Mais, d'après l'orateur, 2453 réponses lui sont parvenues, "il y a eu beaucoup plus de contributions que nous l'espérions". Faut-il déjà préciser ici que, pour qui a visité le site Internet, le questionnaire était formaté – verrouillé ? – et n'offrait que trois choix possibles à classer pour chacun des neuf thèmes proposés et que, au bout du quizz, il fallait ne retenir que cinq thèmes.

Le hic, c'est que les réponses partielles étaient impossibles. La validation ne fonctionnait que si l'on avait procédé à tous les choix. Autrement dit, le système enfermait chaque participant dans un circuit pour mieux le rendre captif. Bon, admettons tout ça.

Mais quand même, avait-il vraiment besoin d'un projet et d'une équipe et de déployer autant d'énergie pour sérier les problèmes que connaissent tous les Aixois ? On ne peut donc s'étonner que les soi-disant réponses fournies par les consultés enfoncent une seconde fois les portes déjà ouvertes par un questionnaire qui, lors du lancement le 15 septembre dernier, était décrit comme "une véritable attente des Aixoises et des Aixois", rien que ça !

Je ne voudrais pas donner l'irrévérencieuse impression que je me moque – si, un peu tout de même – mais distribuer 90.000 questionnaires papier, lancer un site et placarder des affiches grand format dans toute la ville, le tout pour, dit-il, 40.000€, et découvrir de telles banalités, cela fait cher le point d'interrogation.

Bon, venons-en aux faits. Qu'est-ce qu'ils veulent encore ces Aixois ? Ils souhaitent donc "l'amélioration de la vie quotidienne". Franchement, vous en connaissez beaucoup, vous, des gens qui demandent une détérioration ? Ils désirent aussi que l'on traite "la propreté, la circulation et les transports collectifs", non, pas possible ? Que de camouflets pour cette municipalité ! Plus surprenant, – je plaisante encore, voyons ! – ils placent aussi "la sécurité, le renforcement des effectifs de la police municipale, le logement et l'accession à la propriété et la nécessité de réviser le POS" comme leurs autres priorités.

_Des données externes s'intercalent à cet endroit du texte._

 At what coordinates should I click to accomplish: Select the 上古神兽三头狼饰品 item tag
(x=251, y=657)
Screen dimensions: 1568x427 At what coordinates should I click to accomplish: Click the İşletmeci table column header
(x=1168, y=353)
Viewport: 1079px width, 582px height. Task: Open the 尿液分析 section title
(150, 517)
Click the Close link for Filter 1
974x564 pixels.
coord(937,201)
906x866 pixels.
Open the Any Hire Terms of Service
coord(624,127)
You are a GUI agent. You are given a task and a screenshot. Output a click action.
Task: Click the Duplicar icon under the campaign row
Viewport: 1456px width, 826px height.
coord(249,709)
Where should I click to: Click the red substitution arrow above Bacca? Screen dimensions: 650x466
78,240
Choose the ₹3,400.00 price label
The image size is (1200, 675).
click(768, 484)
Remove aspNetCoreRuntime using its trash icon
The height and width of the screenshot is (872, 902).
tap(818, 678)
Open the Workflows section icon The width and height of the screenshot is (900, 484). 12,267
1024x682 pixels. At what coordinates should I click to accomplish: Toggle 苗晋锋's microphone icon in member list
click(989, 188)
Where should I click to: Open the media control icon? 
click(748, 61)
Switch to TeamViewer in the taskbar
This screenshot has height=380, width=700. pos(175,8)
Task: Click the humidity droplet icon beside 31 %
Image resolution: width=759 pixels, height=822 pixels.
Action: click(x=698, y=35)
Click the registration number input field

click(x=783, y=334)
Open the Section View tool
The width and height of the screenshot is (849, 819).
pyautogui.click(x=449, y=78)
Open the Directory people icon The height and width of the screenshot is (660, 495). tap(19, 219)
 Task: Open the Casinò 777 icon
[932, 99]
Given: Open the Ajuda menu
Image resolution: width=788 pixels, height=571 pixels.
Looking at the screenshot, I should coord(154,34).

C'est sans doute parce qu'ils n'ont pas dû se rendre compte que, depuis six ans, Genzana est membre de l'OPAC et, surtout, – lisez ça ! – "délégué à l'habitat, à l'équilibre social de l'habitat, au programme de l'habitat, au renouvellement urbain et à la politique de la ville" au sein de la CPA et qu'il n'a rien fait.

Quant au maire, qu'il dit encore soutenir, elle avait promis des logements à tout le monde, la vente des HLM à leurs occupants, une sécurité efficace (Ah bon ? Il y a encore des braquages ?) et des transports gratuits. Quant à la transformation du POS en PLU, le courage politique leur a conseillé de reporter ça après les élections.

Tant d'esprits visionnaires et bienfaisants m'émeuvent et m'époustouflent ! D'autant que, pour la grande consultation, il a également été fait appel à des "grands témoins de la société civile", quand il suffisait simplement d'aller interroger une dizaine de personnes sans travail, sans logement, sans argent pour prendre le bus ou payer un loyer.

Et pour finir, savez-vous que le site n'a toujours pas publié les résultats, ne serait-ce que pour rendre au moins la politesse à ceux qui ont répondu au questionnaire. Il est figé comme au premier jour, inerte à l'image de cette équipe dont Joissains a raison de dire qu'elle recèle quelques "rigolos".